Task description ->
Search the records for lines that contain the word "computer". Copy them all.

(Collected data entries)
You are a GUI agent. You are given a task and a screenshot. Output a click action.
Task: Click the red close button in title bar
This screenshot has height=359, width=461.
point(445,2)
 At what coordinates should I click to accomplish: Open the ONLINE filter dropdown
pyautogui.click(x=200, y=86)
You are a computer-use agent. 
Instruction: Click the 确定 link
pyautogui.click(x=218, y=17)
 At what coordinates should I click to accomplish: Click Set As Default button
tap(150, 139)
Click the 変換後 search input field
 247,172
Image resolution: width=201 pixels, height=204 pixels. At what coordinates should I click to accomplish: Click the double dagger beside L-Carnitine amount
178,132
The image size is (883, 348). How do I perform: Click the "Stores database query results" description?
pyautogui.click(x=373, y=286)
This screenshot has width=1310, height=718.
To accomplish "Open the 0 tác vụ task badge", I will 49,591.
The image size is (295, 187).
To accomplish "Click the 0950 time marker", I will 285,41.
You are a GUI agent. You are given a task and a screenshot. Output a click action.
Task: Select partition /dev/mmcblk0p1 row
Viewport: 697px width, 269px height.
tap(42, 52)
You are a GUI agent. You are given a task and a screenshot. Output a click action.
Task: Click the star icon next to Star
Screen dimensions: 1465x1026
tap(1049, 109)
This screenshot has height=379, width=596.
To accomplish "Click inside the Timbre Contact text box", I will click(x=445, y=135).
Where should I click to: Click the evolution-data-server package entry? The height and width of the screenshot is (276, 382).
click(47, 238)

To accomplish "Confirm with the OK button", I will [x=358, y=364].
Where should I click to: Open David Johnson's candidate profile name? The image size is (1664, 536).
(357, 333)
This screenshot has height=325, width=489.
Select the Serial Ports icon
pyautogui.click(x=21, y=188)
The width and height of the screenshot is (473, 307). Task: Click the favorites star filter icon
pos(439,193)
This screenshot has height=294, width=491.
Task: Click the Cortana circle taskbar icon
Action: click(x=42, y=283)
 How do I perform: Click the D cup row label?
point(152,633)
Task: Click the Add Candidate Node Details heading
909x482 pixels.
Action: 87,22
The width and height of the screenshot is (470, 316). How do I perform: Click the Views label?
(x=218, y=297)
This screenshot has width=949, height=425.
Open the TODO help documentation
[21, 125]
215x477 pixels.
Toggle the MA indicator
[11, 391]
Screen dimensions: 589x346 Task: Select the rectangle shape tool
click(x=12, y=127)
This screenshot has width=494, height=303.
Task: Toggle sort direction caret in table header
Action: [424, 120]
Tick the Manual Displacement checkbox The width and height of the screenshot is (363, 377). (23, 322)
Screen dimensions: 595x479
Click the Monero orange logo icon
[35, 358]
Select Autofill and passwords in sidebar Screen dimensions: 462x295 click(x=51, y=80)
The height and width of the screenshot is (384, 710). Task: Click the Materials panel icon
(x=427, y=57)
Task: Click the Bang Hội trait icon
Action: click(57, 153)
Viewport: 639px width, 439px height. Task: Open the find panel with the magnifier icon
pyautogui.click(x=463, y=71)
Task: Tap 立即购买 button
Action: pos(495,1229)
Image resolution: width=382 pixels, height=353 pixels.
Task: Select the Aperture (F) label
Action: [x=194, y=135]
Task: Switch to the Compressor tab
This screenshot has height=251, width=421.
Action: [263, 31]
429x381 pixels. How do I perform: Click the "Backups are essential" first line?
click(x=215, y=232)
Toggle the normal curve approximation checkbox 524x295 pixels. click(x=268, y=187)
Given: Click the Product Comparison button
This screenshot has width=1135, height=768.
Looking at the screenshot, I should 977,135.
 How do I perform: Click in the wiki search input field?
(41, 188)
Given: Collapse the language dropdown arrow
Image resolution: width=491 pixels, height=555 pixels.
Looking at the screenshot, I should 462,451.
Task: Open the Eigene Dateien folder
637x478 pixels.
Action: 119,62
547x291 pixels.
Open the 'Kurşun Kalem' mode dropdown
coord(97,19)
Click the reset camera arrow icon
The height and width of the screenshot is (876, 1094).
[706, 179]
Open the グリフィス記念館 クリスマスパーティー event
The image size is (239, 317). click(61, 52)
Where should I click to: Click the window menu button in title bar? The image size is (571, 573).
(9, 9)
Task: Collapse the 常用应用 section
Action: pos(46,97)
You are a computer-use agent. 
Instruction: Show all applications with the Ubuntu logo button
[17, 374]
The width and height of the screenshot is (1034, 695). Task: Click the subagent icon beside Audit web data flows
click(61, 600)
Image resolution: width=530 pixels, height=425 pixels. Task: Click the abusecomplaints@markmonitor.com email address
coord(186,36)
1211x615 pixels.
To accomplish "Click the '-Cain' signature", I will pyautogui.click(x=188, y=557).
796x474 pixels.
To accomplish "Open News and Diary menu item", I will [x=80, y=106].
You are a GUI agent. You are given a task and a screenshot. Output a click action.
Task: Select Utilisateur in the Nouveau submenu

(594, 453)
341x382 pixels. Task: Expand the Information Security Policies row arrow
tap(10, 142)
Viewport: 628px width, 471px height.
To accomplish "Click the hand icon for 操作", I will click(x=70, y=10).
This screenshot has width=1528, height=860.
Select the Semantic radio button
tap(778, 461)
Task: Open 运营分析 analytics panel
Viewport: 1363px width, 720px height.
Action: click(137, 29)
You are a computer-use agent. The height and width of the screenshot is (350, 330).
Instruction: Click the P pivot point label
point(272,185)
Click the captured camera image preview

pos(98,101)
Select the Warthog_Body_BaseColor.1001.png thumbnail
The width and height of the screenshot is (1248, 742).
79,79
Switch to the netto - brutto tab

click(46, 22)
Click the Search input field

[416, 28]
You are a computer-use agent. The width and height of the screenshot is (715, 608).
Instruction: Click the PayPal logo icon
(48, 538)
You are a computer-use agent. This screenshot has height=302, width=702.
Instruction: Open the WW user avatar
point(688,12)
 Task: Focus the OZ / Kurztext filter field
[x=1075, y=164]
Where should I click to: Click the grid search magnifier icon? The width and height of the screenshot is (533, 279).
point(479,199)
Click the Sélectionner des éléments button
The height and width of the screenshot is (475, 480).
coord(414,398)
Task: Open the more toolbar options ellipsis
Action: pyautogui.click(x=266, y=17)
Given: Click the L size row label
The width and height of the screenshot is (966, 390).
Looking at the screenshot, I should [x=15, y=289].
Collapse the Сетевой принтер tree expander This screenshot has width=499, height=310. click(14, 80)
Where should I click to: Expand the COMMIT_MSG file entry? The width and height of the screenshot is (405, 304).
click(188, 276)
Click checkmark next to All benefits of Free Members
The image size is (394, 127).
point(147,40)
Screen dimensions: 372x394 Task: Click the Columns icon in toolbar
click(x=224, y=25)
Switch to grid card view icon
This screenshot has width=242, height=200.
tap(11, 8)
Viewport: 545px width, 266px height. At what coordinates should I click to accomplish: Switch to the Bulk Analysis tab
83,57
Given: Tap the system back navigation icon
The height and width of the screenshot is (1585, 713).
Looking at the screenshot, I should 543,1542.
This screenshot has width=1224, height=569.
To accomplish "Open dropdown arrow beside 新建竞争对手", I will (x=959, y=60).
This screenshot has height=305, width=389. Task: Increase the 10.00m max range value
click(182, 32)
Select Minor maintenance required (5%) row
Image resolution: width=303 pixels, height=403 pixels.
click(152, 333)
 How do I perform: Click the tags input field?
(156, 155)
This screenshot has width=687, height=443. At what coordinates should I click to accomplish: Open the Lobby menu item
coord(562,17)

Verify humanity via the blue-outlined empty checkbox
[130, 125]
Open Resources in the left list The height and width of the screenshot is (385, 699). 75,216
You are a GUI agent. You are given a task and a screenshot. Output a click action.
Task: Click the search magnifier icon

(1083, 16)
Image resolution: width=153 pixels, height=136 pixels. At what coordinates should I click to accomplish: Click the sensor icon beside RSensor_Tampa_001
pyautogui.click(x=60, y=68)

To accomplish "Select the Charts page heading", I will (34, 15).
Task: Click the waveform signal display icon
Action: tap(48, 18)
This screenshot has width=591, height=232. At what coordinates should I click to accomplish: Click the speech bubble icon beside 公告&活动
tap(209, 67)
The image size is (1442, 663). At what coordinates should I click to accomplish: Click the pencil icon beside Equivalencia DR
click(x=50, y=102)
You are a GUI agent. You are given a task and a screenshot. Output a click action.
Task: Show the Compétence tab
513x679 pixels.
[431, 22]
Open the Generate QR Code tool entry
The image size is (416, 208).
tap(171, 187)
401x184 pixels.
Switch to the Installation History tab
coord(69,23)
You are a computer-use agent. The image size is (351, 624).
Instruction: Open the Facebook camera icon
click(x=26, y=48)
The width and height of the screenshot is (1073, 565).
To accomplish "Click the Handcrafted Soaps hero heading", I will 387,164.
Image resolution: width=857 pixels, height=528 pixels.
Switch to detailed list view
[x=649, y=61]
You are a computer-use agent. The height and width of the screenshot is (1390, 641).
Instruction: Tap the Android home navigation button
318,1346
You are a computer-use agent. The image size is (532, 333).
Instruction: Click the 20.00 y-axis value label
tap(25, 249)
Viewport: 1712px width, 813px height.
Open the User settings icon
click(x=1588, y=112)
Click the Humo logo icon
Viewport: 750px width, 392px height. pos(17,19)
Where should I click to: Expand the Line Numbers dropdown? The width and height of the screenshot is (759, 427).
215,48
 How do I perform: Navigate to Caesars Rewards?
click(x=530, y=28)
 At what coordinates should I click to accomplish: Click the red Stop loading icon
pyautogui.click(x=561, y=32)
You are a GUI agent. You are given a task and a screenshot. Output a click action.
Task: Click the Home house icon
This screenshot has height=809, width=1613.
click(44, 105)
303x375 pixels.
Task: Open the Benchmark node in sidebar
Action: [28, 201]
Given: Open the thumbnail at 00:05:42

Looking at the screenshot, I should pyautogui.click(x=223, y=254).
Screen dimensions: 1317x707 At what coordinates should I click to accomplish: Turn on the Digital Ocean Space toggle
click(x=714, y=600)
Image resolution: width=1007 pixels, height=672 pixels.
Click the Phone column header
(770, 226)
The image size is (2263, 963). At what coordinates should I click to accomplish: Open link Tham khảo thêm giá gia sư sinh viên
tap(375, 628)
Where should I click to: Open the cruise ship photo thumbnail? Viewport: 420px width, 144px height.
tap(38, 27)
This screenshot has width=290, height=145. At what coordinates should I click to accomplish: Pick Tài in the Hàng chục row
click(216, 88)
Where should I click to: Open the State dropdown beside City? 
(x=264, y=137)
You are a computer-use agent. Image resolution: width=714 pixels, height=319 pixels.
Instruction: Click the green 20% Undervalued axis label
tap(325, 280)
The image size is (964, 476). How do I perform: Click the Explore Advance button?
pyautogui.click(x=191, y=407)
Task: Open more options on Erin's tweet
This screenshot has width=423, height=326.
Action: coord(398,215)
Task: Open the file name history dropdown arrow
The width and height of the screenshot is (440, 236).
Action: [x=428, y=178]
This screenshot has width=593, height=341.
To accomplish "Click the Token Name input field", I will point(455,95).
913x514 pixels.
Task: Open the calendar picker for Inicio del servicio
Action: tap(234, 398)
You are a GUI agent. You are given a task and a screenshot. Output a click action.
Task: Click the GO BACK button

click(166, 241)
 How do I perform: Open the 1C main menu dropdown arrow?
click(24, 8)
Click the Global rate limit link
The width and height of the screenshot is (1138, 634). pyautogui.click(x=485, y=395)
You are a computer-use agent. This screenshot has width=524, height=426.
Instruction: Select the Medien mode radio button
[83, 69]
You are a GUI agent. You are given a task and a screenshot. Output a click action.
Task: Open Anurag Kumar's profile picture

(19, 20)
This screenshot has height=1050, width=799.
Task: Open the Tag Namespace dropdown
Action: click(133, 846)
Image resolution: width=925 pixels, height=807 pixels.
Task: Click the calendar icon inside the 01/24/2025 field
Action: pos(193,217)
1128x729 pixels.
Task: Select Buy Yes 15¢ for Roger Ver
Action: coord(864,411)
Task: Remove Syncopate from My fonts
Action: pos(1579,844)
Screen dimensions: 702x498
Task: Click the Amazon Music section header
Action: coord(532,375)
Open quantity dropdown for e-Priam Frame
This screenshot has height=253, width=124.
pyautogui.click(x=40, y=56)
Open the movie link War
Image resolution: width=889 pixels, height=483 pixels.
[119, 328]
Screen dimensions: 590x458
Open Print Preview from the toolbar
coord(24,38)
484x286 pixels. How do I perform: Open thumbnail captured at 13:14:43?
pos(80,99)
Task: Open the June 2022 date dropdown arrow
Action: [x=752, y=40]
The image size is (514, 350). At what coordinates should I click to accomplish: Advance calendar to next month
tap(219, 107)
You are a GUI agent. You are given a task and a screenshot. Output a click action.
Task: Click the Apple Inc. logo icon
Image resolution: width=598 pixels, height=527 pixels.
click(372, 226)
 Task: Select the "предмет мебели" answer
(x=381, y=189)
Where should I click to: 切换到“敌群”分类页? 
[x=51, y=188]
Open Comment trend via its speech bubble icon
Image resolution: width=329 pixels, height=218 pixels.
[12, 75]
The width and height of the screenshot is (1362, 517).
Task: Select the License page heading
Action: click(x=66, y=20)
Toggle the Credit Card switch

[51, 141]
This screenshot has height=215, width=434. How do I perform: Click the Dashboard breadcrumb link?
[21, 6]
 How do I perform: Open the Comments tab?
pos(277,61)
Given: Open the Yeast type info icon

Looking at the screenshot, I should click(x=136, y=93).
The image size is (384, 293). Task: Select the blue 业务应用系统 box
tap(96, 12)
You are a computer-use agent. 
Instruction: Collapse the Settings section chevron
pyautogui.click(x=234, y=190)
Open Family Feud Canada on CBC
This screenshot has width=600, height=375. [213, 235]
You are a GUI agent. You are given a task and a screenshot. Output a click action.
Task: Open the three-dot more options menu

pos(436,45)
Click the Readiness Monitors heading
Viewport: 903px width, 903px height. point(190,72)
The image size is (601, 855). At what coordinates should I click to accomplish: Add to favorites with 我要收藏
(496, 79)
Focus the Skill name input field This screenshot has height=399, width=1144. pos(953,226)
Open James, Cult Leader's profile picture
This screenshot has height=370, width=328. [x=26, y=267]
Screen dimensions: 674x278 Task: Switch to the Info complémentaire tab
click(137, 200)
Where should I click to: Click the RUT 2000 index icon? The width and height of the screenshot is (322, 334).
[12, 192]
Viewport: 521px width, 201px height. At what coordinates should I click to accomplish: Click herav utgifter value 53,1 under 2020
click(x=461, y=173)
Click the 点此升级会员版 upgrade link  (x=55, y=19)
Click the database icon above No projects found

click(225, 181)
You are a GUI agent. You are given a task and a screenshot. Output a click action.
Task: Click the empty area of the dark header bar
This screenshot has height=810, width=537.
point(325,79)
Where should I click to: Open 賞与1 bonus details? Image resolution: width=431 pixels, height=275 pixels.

Response to the task ->
You are a computer-use agent. 
You are a computer-use agent. 
You are a computer-use agent. The height and width of the screenshot is (350, 330).
You are a computer-use agent. The width and height of the screenshot is (715, 608).
You are a computer-use agent. This screenshot has height=302, width=702.
You are a computer-use agent. The image size is (351, 624).
You are a computer-use agent. The height and width of the screenshot is (1390, 641).
You are a computer-use agent. The image size is (532, 333).
You are a computer-use agent. Image resolution: width=714 pixels, height=319 pixels.
You are a computer-use agent. This screenshot has width=524, height=426.
You are a computer-use agent. 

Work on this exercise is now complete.